Additional notes: This instrument is currently used in the state mental health authority in Ohio.

General Recommendations:

Level of functioning and change over time: Each of the instruments described have been used by state mental health authorities for the assessment of child outcomes. Based on the criteria provided below, the CAFAS and the CANS-MH are recommended for consideration for assessing individual functioning as part of an outcomes oriented, management information system. The advantages of these two instruments include:

1) They are in wide and relatively successful use around the country with the result that the state may have the opportunity to consult with other state agency staff regarding their implementation, use, and interpretation. The long history of their use may help identify potential pitfalls and limitations in the implementation and use of either instrument. Sites may also share their methods, reporting formats, and any lessons learned.

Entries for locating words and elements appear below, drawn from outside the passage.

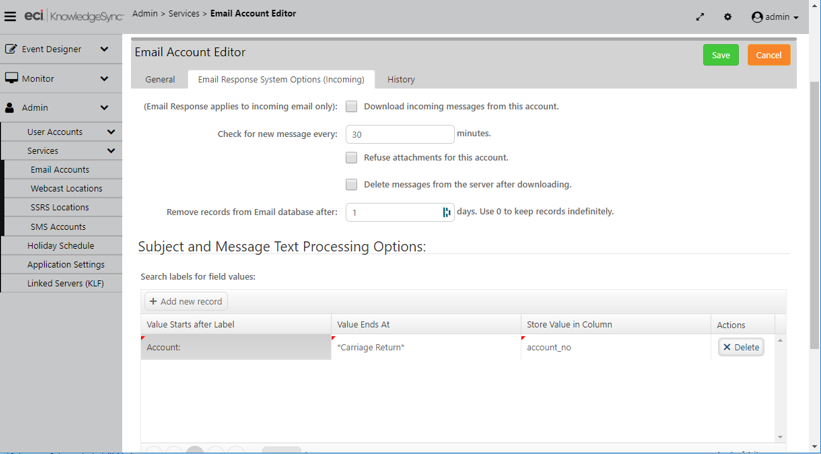
Task: Open the settings gear icon
Action: point(727,17)
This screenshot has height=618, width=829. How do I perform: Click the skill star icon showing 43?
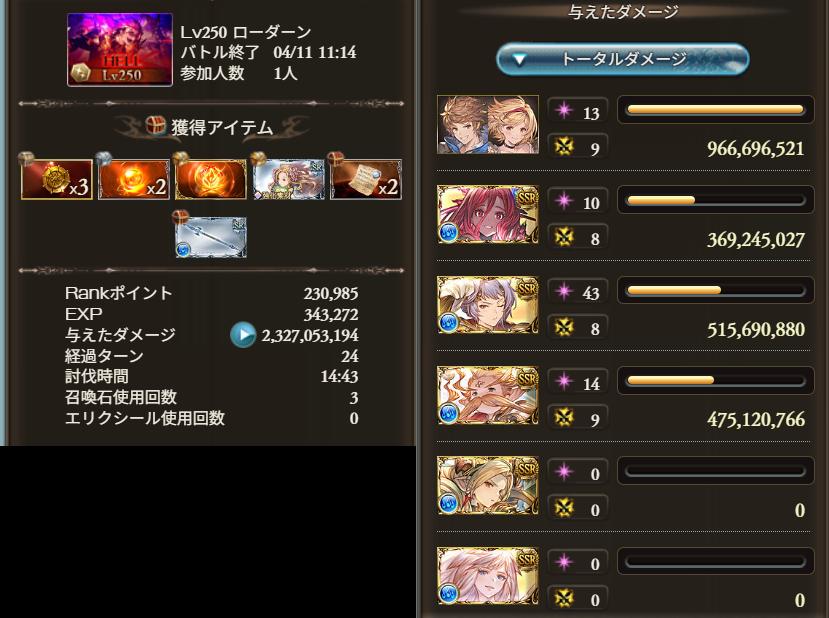(564, 291)
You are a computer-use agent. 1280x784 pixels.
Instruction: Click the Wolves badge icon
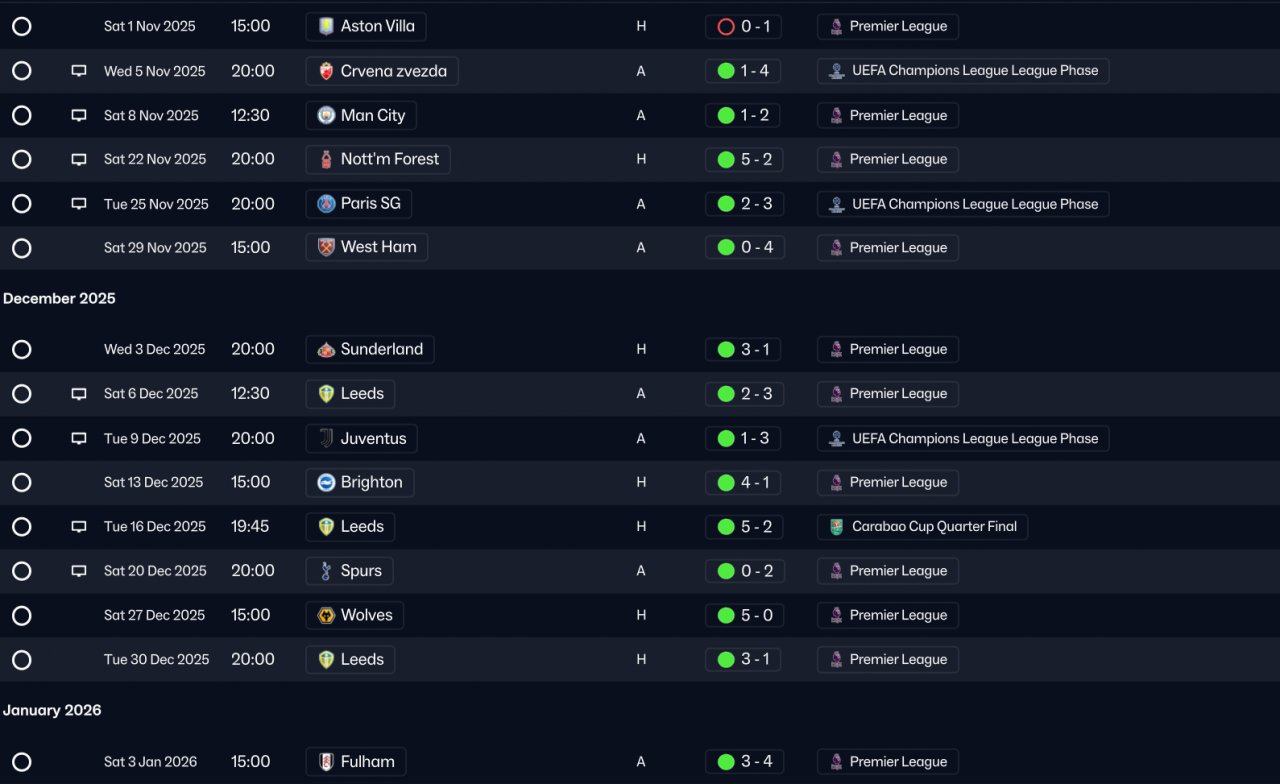[x=326, y=615]
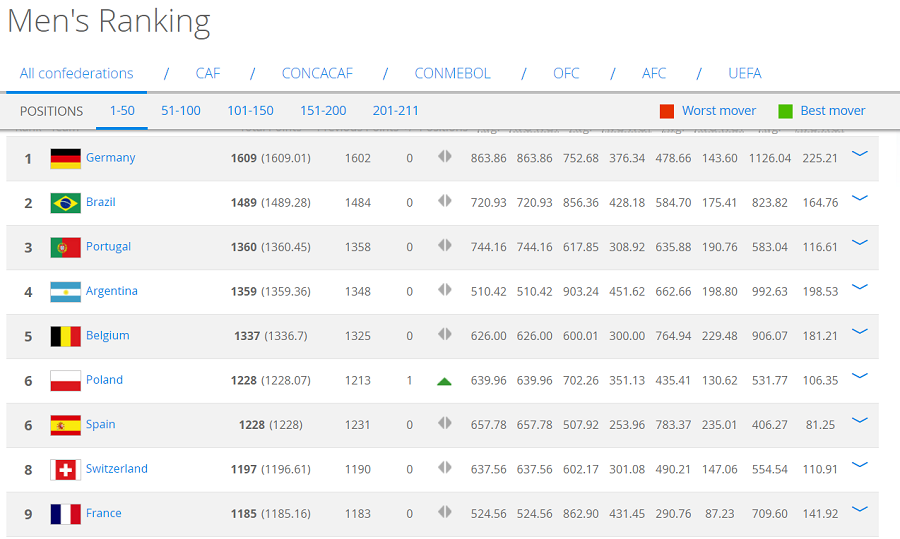Click the Brazil flag icon
The height and width of the screenshot is (539, 900).
click(x=65, y=203)
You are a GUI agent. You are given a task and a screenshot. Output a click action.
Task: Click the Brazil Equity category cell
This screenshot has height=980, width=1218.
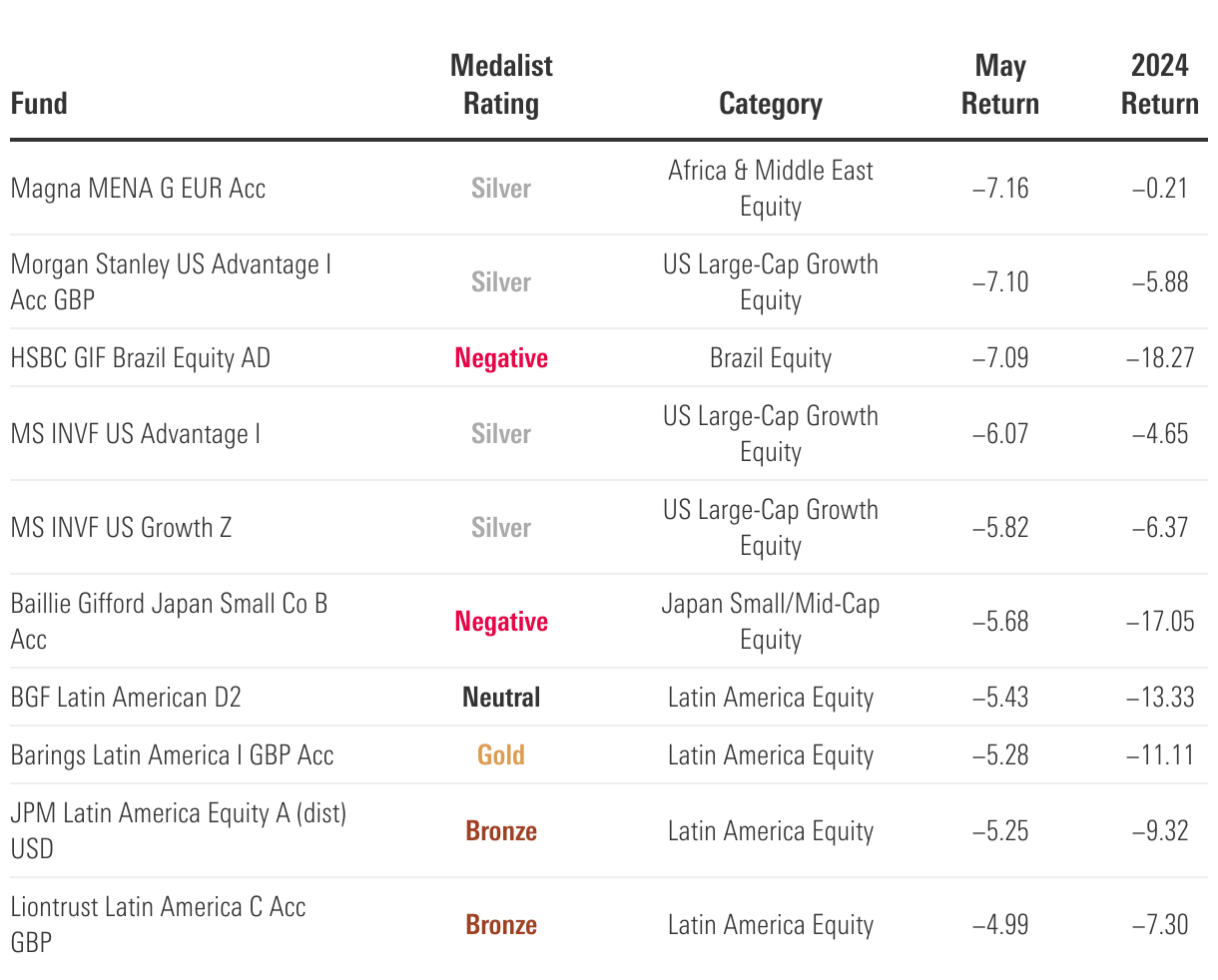pyautogui.click(x=770, y=358)
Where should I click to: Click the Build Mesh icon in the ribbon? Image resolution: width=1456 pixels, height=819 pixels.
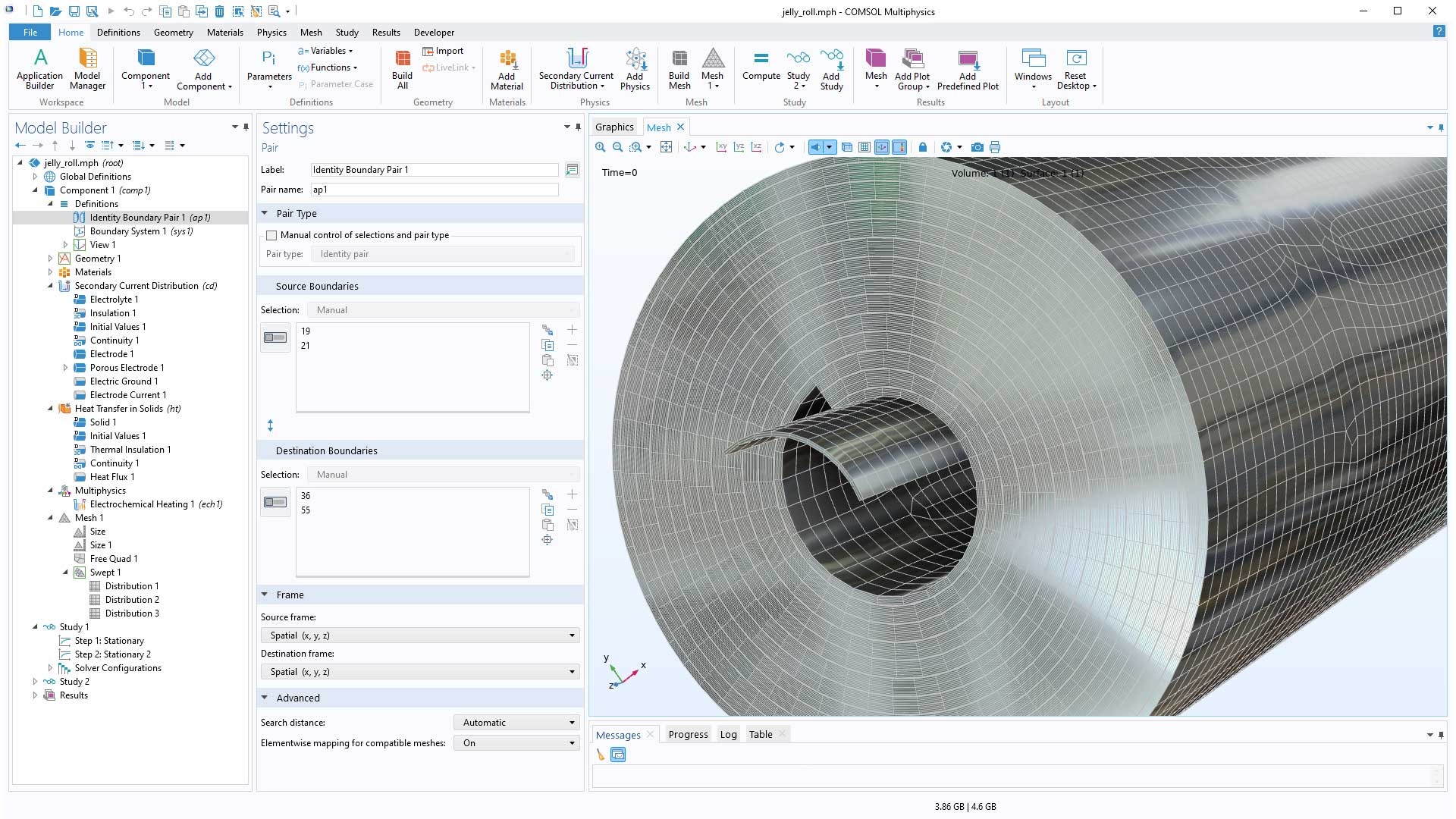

2) The author of each instrument, Dr. Kay Hodges for the CAFAS, and Dr. John Lyons for the CANS-MH, have a history of working with state mental health authorities in the implementation and use of their instruments. Each provide consultation, manuals, and training protocols.

3) Both instruments have psychometric evidence to support their use in the assessment of child and adolescent outcomes. As a newer instrument the CANS-MH has somewhat less published psychometric evidence of its validity and reliability than the CAFAS.

4) Both instruments have been used for multiple purposes in state mental health settings. These two instruments have been variously used for assessing individual improvement, identification of service needs, determination of level of care, treatment planning, assessing the quality of services, and providing feedback regarding system functioning.

Potential limitations or drawbacks in the use of these instruments may include:

1) The CAFAS is a proprietary instrument and has been rejected for use by several state mental health authorities because of the ongoing cost of the instrument.

2) Both instruments, the CANS-MH because of the number of areas assessed, and the CAFAS because of the use of the interview guide (parent report), each require a significant investment of time for completion.

Consumer feedback: With regard to the assessment of outcomes from the family and child perspective, the Consumer Quality Initiative (CQI) that has been used in the state may be considered for Medicaid eligible children. In lieu of working through CQI, the state may also consider using the YSS and YSSF. This instrument is widely used around the nation for the assessment of consumer perceptions of the accessibility, satisfaction and outcome of services. In either case, a system that allows for regular feedback from children and their caregivers is an important piece of the performance accountability process.